Problem to solve: In the lines starting at the one that contains "Click the GWX process icon" and ending with the one that contains "(338, 1113)", change "Instruction" to "Command". Output only those lines, with no other changes.

Records shown:

=-=-=-=-=

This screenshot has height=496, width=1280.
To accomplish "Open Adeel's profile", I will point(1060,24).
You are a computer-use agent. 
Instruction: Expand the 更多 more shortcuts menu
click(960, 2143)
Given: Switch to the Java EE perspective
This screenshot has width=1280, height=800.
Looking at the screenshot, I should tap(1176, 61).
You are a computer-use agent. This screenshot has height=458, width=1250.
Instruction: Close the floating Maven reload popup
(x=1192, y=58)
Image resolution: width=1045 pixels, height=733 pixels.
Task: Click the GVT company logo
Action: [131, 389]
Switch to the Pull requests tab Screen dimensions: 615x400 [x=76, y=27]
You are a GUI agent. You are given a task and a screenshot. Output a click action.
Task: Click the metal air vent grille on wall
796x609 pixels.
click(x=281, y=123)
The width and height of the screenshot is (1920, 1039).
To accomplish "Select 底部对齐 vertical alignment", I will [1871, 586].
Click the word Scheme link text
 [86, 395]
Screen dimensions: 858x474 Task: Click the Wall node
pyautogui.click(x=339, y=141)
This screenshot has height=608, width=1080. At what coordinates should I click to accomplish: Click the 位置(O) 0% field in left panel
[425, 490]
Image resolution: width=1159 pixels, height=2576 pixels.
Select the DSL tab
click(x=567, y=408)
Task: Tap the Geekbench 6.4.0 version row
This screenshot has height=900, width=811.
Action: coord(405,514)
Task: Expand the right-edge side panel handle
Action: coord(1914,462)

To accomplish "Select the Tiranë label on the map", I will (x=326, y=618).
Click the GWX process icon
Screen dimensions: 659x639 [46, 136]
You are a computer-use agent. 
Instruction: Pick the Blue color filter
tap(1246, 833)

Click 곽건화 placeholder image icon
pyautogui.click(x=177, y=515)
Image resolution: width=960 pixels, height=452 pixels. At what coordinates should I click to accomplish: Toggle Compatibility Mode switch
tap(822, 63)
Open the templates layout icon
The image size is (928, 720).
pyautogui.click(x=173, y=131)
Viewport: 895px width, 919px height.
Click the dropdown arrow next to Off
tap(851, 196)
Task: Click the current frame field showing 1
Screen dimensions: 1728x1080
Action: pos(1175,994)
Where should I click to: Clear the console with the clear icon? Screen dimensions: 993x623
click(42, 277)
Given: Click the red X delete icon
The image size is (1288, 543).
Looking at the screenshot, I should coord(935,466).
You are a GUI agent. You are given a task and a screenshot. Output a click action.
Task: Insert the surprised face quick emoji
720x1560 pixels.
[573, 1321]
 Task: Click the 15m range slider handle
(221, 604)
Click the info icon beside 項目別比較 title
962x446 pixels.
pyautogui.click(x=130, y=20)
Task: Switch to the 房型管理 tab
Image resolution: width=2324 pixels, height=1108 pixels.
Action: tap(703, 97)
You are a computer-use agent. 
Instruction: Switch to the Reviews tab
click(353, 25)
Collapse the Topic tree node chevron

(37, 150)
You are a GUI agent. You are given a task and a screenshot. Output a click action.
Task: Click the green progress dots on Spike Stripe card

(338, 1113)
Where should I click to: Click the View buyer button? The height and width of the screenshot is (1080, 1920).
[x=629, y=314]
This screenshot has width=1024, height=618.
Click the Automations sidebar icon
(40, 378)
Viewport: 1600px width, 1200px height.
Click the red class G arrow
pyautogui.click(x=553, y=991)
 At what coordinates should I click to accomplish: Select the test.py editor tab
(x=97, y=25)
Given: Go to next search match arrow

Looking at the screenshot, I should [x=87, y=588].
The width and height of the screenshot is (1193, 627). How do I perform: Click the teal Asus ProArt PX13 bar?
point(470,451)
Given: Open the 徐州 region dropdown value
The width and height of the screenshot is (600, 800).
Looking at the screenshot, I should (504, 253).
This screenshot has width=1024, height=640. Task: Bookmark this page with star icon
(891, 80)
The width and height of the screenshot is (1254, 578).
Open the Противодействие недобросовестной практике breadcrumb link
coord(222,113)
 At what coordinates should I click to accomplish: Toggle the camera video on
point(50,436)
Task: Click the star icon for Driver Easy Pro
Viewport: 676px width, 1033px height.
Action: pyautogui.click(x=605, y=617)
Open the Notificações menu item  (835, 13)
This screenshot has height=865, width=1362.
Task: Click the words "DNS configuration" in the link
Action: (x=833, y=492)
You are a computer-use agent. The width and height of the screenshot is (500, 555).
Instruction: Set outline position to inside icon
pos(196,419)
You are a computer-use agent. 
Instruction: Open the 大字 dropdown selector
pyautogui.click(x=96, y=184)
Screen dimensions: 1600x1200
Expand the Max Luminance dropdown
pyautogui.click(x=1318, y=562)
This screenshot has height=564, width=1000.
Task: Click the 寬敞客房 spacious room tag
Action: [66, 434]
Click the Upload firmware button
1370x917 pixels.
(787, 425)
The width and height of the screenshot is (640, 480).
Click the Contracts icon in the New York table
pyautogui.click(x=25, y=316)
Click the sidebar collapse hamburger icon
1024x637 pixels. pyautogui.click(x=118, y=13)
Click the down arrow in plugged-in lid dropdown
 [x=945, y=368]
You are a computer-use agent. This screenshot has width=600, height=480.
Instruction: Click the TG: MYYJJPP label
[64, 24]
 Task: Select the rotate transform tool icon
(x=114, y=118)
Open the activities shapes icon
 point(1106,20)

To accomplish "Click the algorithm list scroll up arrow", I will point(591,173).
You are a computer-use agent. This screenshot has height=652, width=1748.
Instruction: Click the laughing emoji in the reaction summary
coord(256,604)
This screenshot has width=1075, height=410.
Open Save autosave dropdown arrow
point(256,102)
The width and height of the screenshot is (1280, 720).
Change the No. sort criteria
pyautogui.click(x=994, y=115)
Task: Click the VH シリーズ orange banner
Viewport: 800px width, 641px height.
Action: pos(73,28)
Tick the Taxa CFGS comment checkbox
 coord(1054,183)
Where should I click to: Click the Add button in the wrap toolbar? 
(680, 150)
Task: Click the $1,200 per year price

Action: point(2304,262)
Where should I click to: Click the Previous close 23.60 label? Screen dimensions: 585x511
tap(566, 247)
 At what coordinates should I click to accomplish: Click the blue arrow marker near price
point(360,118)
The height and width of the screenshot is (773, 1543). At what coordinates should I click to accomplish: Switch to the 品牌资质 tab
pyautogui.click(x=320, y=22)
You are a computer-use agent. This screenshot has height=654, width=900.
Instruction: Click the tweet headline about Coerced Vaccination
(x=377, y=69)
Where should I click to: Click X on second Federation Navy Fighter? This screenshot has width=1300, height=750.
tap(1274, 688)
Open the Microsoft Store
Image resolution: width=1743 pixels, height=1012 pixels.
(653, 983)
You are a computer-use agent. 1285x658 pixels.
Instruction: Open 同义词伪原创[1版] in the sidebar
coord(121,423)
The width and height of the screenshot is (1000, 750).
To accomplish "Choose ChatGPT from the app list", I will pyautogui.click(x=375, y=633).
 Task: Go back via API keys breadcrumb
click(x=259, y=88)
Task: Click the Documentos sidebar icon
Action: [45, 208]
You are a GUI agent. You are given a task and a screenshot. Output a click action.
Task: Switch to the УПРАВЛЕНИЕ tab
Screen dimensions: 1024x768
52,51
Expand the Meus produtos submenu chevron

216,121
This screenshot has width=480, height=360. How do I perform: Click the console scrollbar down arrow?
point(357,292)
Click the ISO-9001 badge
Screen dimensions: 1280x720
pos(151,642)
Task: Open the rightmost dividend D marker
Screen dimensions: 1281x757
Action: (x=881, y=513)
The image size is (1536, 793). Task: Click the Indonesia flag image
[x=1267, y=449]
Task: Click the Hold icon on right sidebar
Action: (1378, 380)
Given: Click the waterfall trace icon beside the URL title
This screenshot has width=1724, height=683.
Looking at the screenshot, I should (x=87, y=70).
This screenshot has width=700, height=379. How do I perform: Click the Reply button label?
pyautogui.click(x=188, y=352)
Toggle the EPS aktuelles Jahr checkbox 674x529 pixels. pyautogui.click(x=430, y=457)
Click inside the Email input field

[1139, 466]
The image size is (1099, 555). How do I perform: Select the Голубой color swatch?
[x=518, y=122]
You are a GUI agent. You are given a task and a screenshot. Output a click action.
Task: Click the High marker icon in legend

=-=-=-=-=

Answer:
Click the GWX process icon
Screen dimensions: 659x639 [46, 136]
You are a computer-use agent. 
Command: Pick the Blue color filter
tap(1246, 833)

Click 곽건화 placeholder image icon
pyautogui.click(x=177, y=515)
Image resolution: width=960 pixels, height=452 pixels. At what coordinates should I click to accomplish: Toggle Compatibility Mode switch
tap(822, 63)
Open the templates layout icon
The image size is (928, 720).
pyautogui.click(x=173, y=131)
Viewport: 895px width, 919px height.
Click the dropdown arrow next to Off
tap(851, 196)
Task: Click the current frame field showing 1
Screen dimensions: 1728x1080
Action: pos(1175,994)
Where should I click to: Clear the console with the clear icon? Screen dimensions: 993x623
click(42, 277)
Given: Click the red X delete icon
The image size is (1288, 543).
Looking at the screenshot, I should coord(935,466).
You are a GUI agent. You are given a task and a screenshot. Output a click action.
Task: Insert the surprised face quick emoji
720x1560 pixels.
[573, 1321]
 Task: Click the 15m range slider handle
(221, 604)
Click the info icon beside 項目別比較 title
962x446 pixels.
pyautogui.click(x=130, y=20)
Task: Switch to the 房型管理 tab
Image resolution: width=2324 pixels, height=1108 pixels.
Action: tap(703, 97)
You are a computer-use agent. 
Command: Switch to the Reviews tab
click(353, 25)
Collapse the Topic tree node chevron

(37, 150)
You are a GUI agent. You are given a task and a screenshot. Output a click action.
Task: Click the green progress dots on Spike Stripe card

(338, 1113)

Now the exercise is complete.